GIVEN PASSAGE
What it means is the accounts have been drawn up for the full financial year, but your company doesn't have to be trading for the full year. CT600 can be for a company that has been trading only for 6 months, for example.
I was misinformed when I gave previous advice - since then I have seen people getting approved for submitting accounts covering less than a full year but still made the required amounts.


----------



## schauspielerin (Nov 11, 2012)

If you don't have an accountant, make sure you get one and have them sort your accounts. The UKVI requirements are more stringent than HMRC's. If you follow the financial advice to the letter, you should be fine. 

My husband got an accountant (even though he had previously planned on not using one) to sign off on his accounts. It was expensive and frustrating for him, but ultimately worth it. My FLR(M) extension was approved in June of this year.


----------



## stenomanuk (Feb 22, 2015)

Joppa said:


> What it means is the accounts have been drawn up for the full financial year, but your company doesn't have to be trading for the full year. CT600 can be for a company that has been trading only for 6 months, for example.
> I was misinformed when I gave previous advice - since then I have seen people getting approved for submitting accounts covering less than a full year but still made the required amounts.


I wish I had know this. It would've saved a lot of relationship difficulties and travel fees! Live and learn, I guess. I hope somone else can benefit from the information.


----------



## Joppa (Sep 7, 2009)

Not many people apply as self-employed, let alone as director of a specified limited company and it takes time to build up case history.
Perhaps a reason for getting paid advice from an established legal firm.


----------



## stenomanuk (Feb 22, 2015)

Joppa said:


> Not many people apply as self-employed, let alone as director of a specified limited company and it takes time to build up case history.
> Perhaps a reason for getting paid advice from an established legal firm.

INFORMATION PROVIDED
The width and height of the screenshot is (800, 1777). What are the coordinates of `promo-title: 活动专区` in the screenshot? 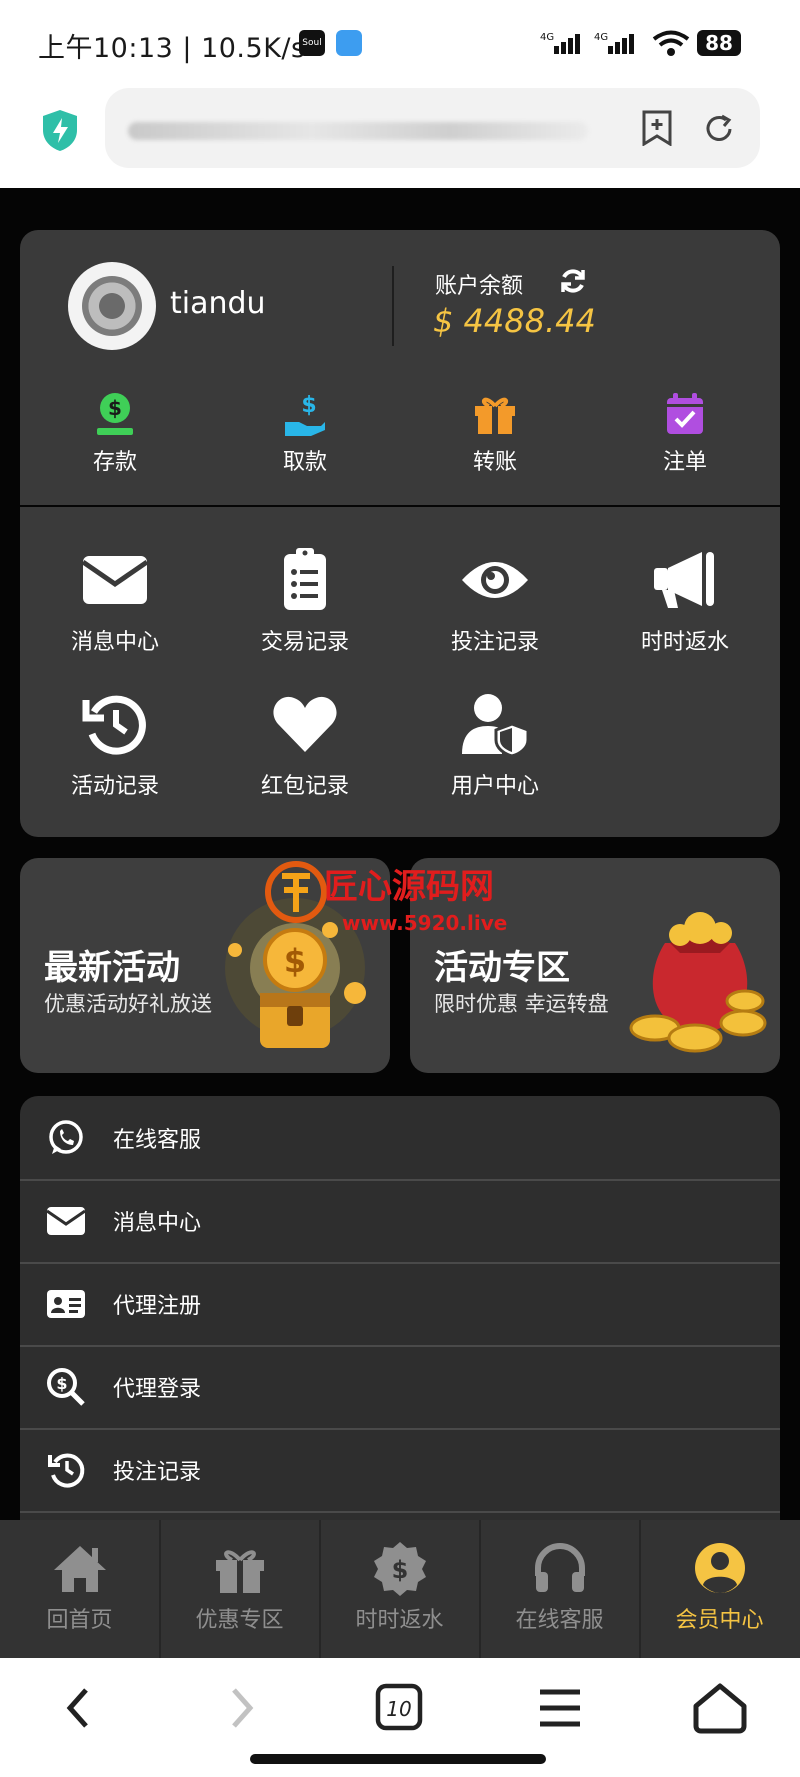 It's located at (502, 968).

EXERCISE DESCRIPTION
Using the forum thread about company accounts above, decide whether each statement agrees with it, answering yes or no and quoting the words that decide it. (a) A company must have been trading for the full financial year. (b) schauspielerin says the UKVI requirements are stricter than HMRC's. (c) Joppa says many people apply as self-employed.

FINISHED TASK
(a) No: "your company doesn't have to be trading for the full year."
(b) Yes: "The UKVI requirements are more stringent than HMRC's."
(c) No: "Not many people apply as self-employed"